Hepsi birlikte ona baktılar, yüzlerine kasvet çökmüştü.
Maltren kaşlarını çatarak öne çıktı.
“Peki, o halde neden bir kişinin yaşamasına izin verdin?” diye sordu.
“Sadece bir çocuktu,” dedi. “Silahsızdı. Evine dönüyordu. Ona da bir ok mu saplamalıydım?”
“Herhangi birine bir ok sapladığından da şüpheliyim,” diye çıkıştı Maltren. “Öyle olduğunu varsayarsak, bir çocuğun yaşamasına izin vermek hepimizi ölüme sürüklemekten daha mı iyi?”
“Hiç kimse bizi ölüme sürüklemedi,” diye Maltren’i tersledi babası, kızını koruyarak.
“Öyle mi?” diye sordu. “Eğer yalan söylemiyorsa, bu durumda Lordun Adamları ölü ve bir görgü tanıkları var, dolayısıyla Volis’i suçlayacaklar ve hepimiz mahvolduk demektir.”
Babası Kyra’ya döndü. Yüzü hiç görmediği kadar sertti.
“Bu gerçekten de kara haber,” dedi, sesi son derece yaşlı çıkmıştı.
“Çok üzgünüm Baba,” dedi. “Size bir sorun yaratmak istememiştim.”
“İstememiş miydin?” diye karşı çıktı Maltren. “Tabii, Lordun Adamlarından beş tanesini yanlışlıkla öldürdün yani? Ve hepsi ne için?”

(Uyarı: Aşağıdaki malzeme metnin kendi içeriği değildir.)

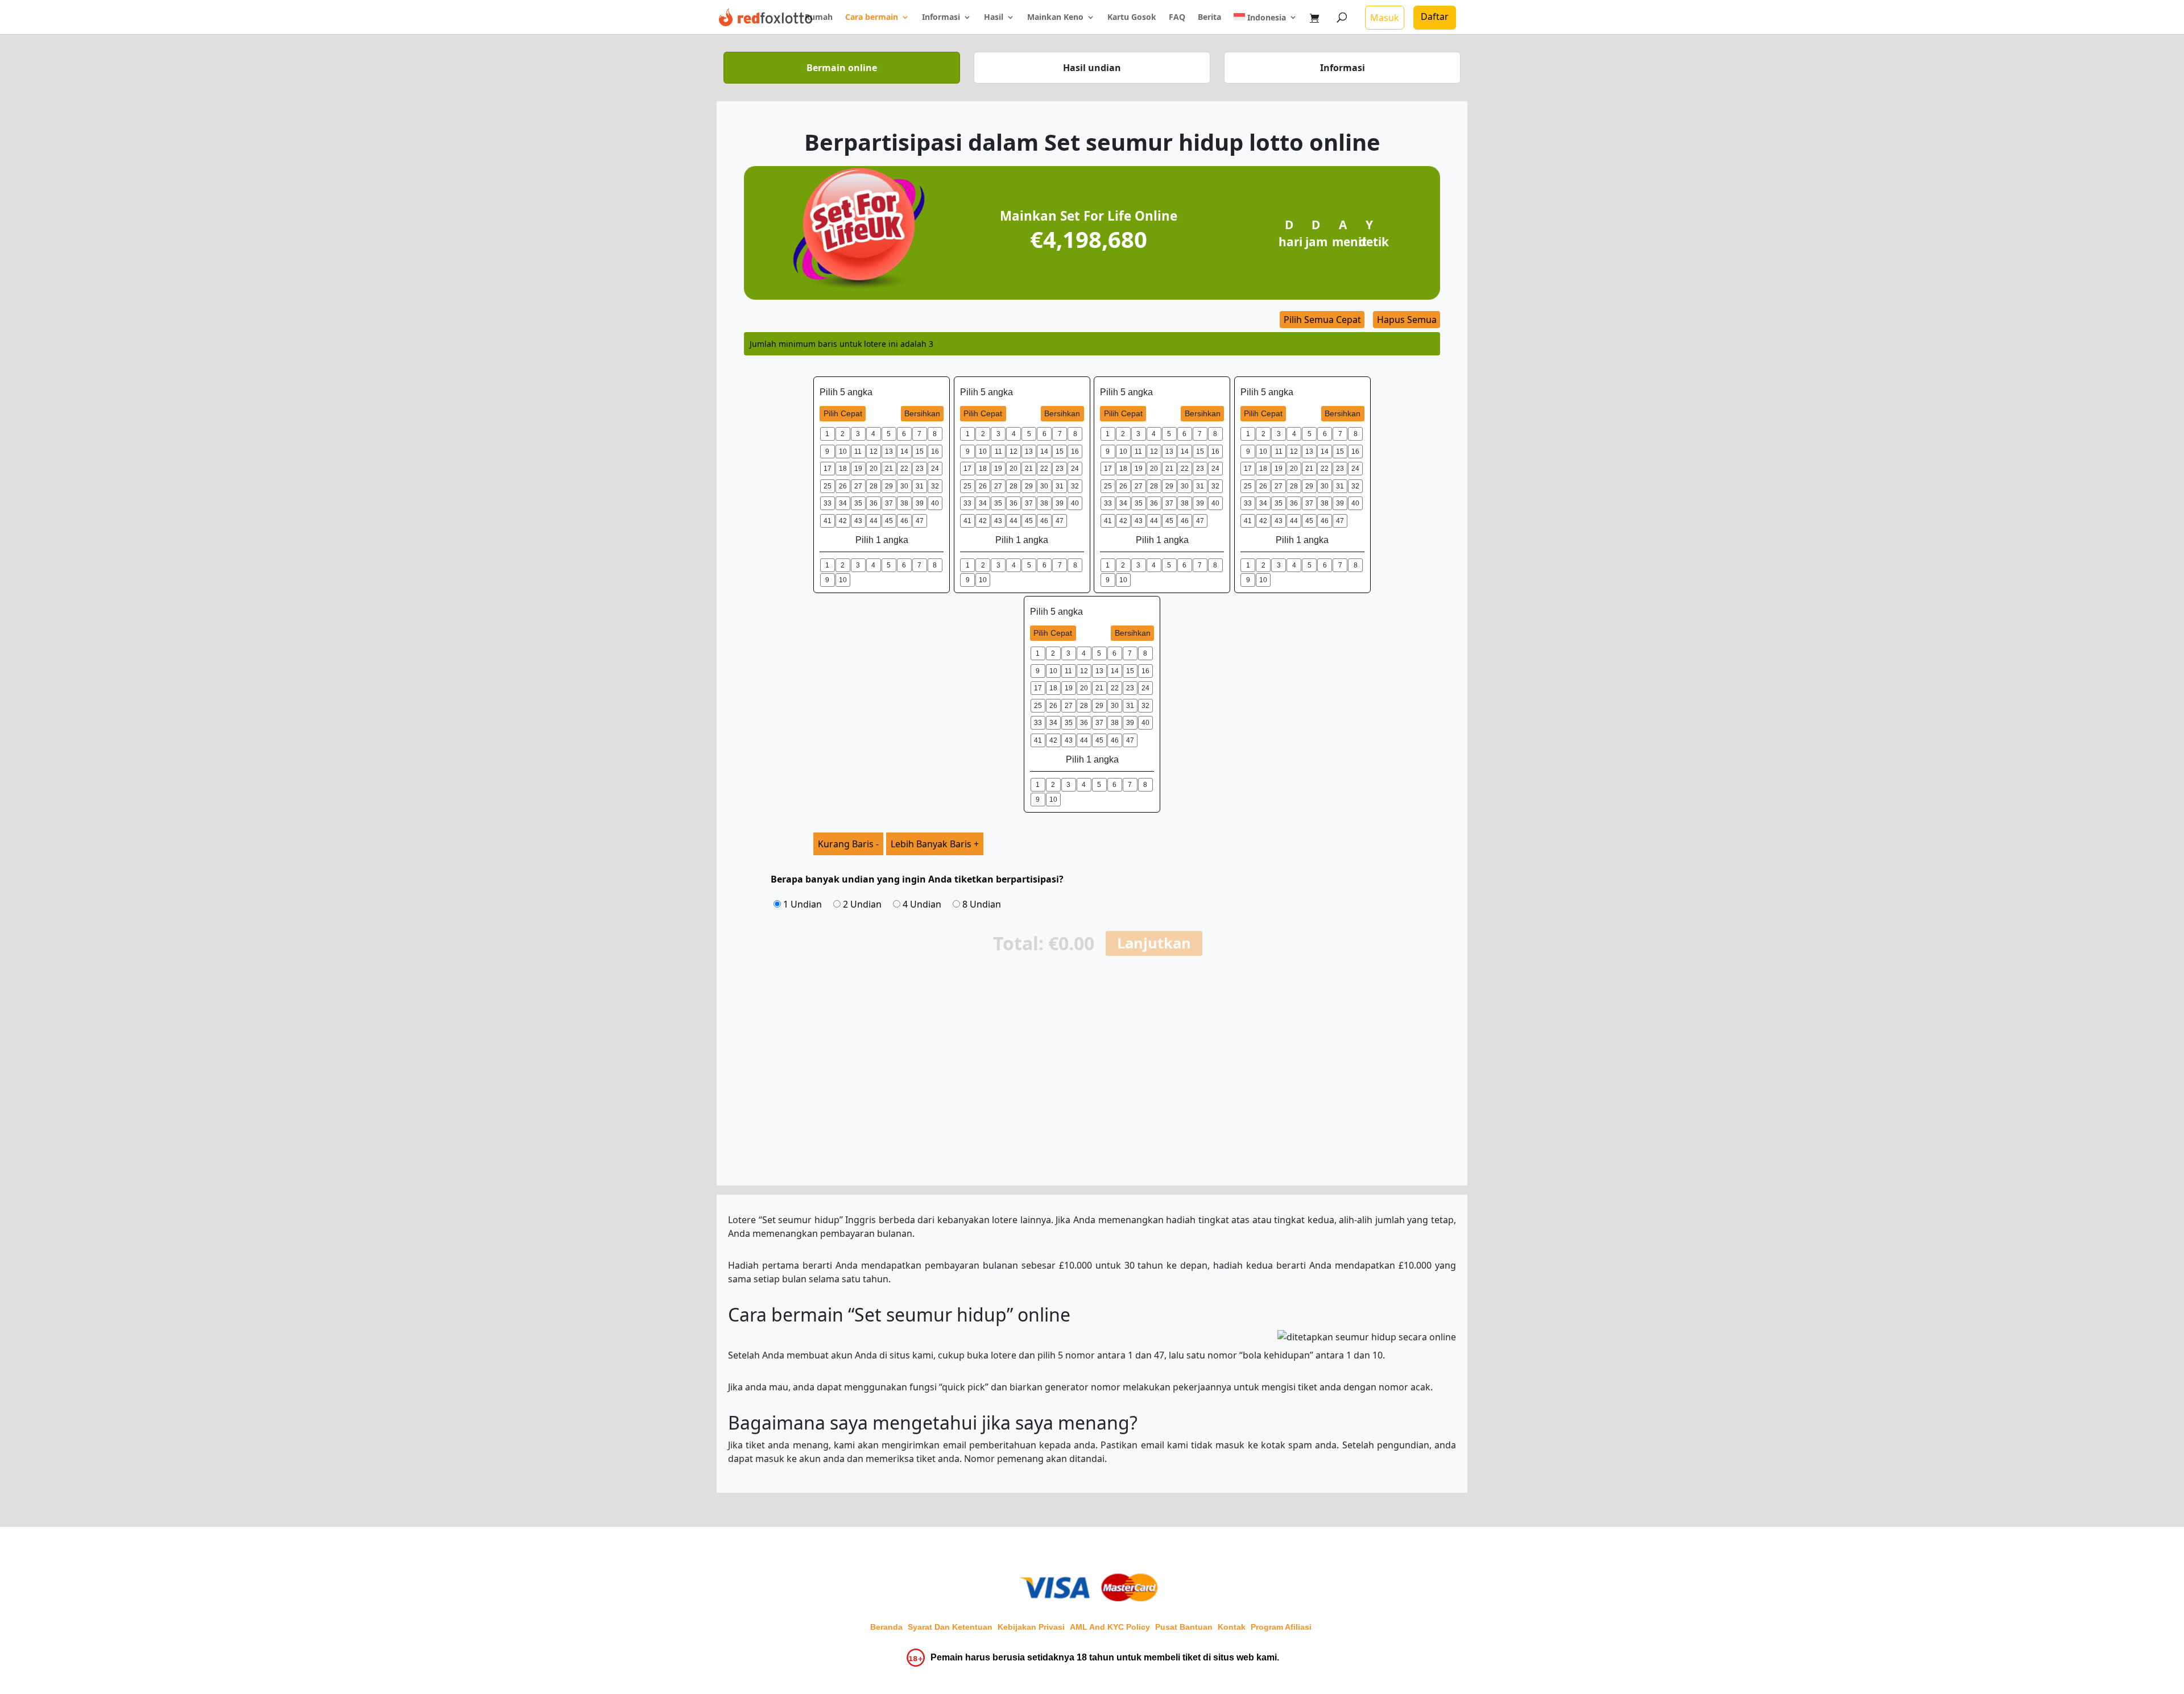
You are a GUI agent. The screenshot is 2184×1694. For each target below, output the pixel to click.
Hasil (993, 17)
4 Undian (920, 904)
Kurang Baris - (848, 844)
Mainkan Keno (1055, 17)
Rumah (819, 17)
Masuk (1384, 17)
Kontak (1232, 1626)
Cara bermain (871, 17)
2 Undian (861, 904)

“Size söyledim,” dedi. “Ejderhayı kurtartmak için.”
“Hayali bir ejderhayı kurtarmak için,” dedi Maltren kıs kıs gülerek. “Bu her şeye değer tabii. Bir ejderha, tabii gerçekten varsa, seni parçalarına ayırırdı.”
“Beni parçalarıma ayırmadı,” diye karşılık verdi.

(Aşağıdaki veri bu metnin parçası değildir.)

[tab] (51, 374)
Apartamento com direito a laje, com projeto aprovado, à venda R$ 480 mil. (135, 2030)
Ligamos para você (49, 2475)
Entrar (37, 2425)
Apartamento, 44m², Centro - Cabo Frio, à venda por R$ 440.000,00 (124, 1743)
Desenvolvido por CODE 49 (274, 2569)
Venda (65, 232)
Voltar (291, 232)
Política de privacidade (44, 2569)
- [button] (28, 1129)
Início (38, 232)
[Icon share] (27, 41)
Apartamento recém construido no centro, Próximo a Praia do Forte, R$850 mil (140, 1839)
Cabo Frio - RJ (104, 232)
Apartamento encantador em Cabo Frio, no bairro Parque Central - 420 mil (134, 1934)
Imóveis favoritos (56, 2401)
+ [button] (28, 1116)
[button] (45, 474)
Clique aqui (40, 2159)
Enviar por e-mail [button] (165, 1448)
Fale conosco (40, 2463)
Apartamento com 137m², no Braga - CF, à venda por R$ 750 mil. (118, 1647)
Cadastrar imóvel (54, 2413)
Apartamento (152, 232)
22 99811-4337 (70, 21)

“Bu ejderha saçmalığı bu kadar yeter,” dedi babası, sesi yükselmişti ve tedirgindi. “Şimdi bize doğruyu söyle. Burada hepimiz erkeğiz. Her ne olduysa söyle. Seni yargılamayacağız.”
İçinden ağlama isteği geldi.
“Size zaten söyledim,” dedi.
“Ben ona inanıyorum,” dedi yanında duran Aidan. Bunun için erkek kardeşine minnettar oldu.
Fakat karşısında duran onlarca surattan başka hiç kimsenin ona inanmadığını anlayabiliyordu. Odaya uzun bir sessizlik çöktü.
“Bu mümkün değil Kyra,” dedi babası sonunda yumuşakça.
Aniden, “Mümkün,” diyen kalın bir ses duyuldu.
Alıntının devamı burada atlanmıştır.